## Stored data entries
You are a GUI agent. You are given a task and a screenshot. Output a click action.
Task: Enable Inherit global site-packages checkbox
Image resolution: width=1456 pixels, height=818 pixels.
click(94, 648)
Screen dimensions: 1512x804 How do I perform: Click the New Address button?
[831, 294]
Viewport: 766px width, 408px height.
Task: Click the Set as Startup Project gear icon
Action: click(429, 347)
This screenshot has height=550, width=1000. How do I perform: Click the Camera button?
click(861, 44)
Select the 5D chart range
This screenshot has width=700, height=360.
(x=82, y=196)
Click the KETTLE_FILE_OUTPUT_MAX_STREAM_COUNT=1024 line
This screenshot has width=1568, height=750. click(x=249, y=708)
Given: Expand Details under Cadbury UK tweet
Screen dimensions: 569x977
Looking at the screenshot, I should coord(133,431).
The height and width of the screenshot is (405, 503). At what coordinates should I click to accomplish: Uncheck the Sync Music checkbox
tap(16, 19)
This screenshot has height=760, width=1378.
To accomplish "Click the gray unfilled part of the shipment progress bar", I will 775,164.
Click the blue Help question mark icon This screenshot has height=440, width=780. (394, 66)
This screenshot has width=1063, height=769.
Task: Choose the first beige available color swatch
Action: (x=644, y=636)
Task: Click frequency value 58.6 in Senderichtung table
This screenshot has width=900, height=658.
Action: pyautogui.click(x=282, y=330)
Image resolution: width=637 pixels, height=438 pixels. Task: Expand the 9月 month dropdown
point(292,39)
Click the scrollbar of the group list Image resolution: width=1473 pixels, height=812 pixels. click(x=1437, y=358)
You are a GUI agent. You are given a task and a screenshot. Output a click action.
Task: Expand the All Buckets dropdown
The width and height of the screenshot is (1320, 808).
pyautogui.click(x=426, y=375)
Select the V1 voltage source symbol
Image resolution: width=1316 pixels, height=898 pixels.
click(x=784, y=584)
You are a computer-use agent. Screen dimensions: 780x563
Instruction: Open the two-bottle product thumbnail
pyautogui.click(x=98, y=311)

## TASK BRIEF
Repeat the items above, beginning with the first line and continuing through the line containing "I will 775,164.".

## WRITTEN ANSWER
You are a GUI agent. You are given a task and a screenshot. Output a click action.
Task: Enable Inherit global site-packages checkbox
Image resolution: width=1456 pixels, height=818 pixels.
click(94, 648)
Screen dimensions: 1512x804 How do I perform: Click the New Address button?
[831, 294]
Viewport: 766px width, 408px height.
Task: Click the Set as Startup Project gear icon
Action: click(429, 347)
This screenshot has height=550, width=1000. How do I perform: Click the Camera button?
click(861, 44)
Select the 5D chart range
This screenshot has width=700, height=360.
(x=82, y=196)
Click the KETTLE_FILE_OUTPUT_MAX_STREAM_COUNT=1024 line
This screenshot has width=1568, height=750. click(x=249, y=708)
Given: Expand Details under Cadbury UK tweet
Screen dimensions: 569x977
Looking at the screenshot, I should coord(133,431).
The height and width of the screenshot is (405, 503). At what coordinates should I click to accomplish: Uncheck the Sync Music checkbox
tap(16, 19)
This screenshot has height=760, width=1378.
To accomplish "Click the gray unfilled part of the shipment progress bar", I will 775,164.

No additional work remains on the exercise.